Stevan, What you describe on this scale is a repository, not an institutional repository. For it to be the latter it has to have some semblance of institutional backing, either top-down (e.g. policy, mandates) and bottom-up (wide usage by authors).
Two mistakes made by many so-called IRs:
1 As in this example, they are not institutional, merely repositories operated within an institution. Growing the repository is a problem, and it is hardly a convergent locus.
2 Those that make the transition to institutionally-backed repositories tend to overload on costs, administration and bureaucracy without clearly articulating the purpose and objectives.
Invariably, the transition to an IR involves costs that are higher than a repository server run by an individual, but this can be controlled with clear objectives.
For smaller institutions there are hosted repository services, and these services give a more realistic indication of infrastructure costs for an IR than free software+server costs. People running these services are the world experts on managing the technical aspects of IRs - after all, they specialise in running multiple repositories - so repositories should not be costing more for the level of service offered.

------------------------------------------------

** TASKS TO CARRY OUT **
#1 Answer these questions using the message on institutional repositories:
(a) What two kinds of institutional backing does it name?
(b) According to the second mistake, what do repositories that make the transition to institutional backing tend to overload on?
(c) What do hosted repository services give a more realistic indication of?
#2 Repeat word for word the passage of the message on institutional repositories from "2 Those that" to "with clear objectives.".

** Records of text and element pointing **
------------------------------------------------

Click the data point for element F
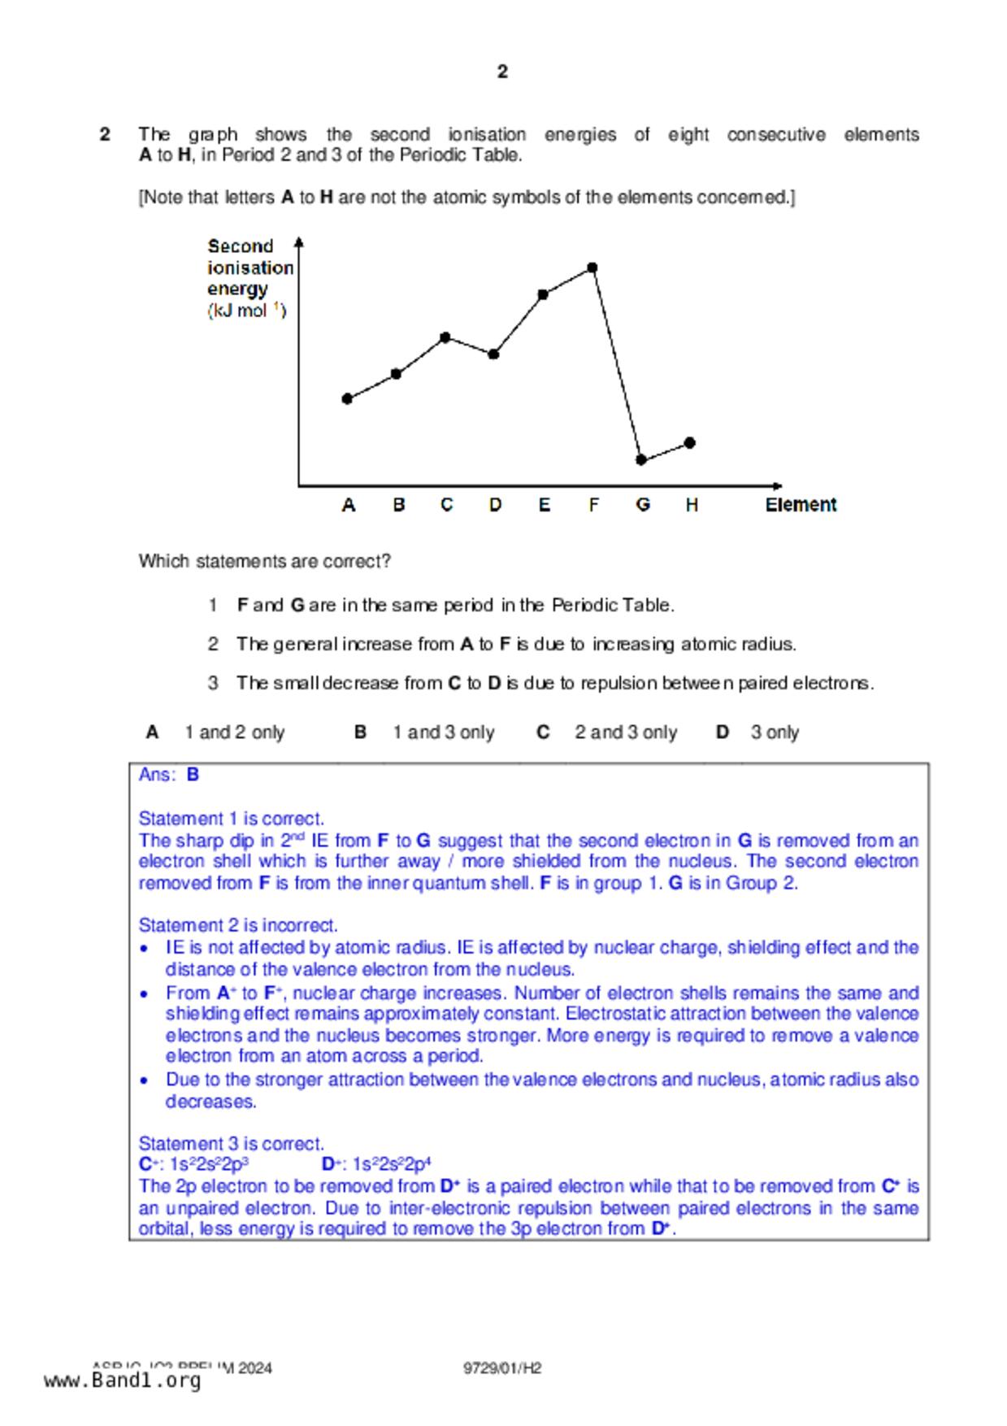(x=592, y=267)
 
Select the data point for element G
(x=641, y=460)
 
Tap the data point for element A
(x=347, y=398)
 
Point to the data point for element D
(x=493, y=354)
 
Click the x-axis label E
(x=544, y=505)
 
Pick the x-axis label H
(x=692, y=505)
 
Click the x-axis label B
(x=398, y=505)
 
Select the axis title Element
(x=801, y=505)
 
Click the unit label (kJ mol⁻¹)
(x=246, y=311)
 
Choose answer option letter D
(x=722, y=733)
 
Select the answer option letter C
(x=543, y=733)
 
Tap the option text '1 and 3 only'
(x=443, y=733)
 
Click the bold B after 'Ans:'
(x=193, y=775)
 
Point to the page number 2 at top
(x=502, y=72)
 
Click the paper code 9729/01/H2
(x=502, y=1368)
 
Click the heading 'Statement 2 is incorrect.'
(x=238, y=925)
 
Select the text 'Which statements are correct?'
(x=264, y=561)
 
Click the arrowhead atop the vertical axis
(x=299, y=241)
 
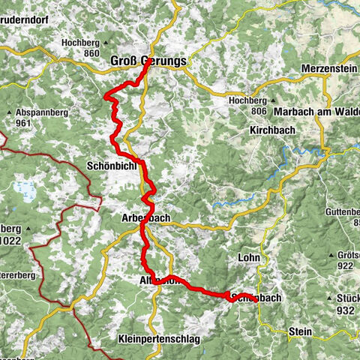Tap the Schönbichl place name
(x=113, y=165)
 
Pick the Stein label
(x=299, y=330)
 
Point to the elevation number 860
(x=92, y=54)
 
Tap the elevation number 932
(x=345, y=310)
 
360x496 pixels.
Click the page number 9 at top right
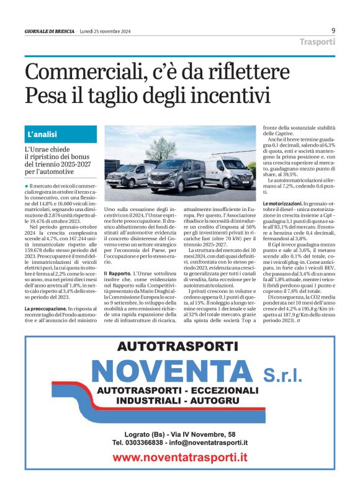[333, 30]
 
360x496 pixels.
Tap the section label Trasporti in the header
[317, 42]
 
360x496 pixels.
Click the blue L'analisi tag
[42, 134]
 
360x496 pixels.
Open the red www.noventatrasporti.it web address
[180, 458]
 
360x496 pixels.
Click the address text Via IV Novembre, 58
[199, 434]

------------------------------------------------

** EXPECTED OUTPUTS **
#1
(a) Top-down backing (e.g. policy, mandates) and bottom-up backing (wide usage by authors).
(b) Costs, administration and bureaucracy.
(c) Infrastructure costs for an IR, more realistically than free software+server costs.

#2
2 Those that make the transition to institutionally-backed repositories tend to overload on costs, administration and bureaucracy without clearly articulating the purpose and objectives.
Invariably, the transition to an IR involves costs that are higher than a repository server run by an individual, but this can be controlled with clear objectives.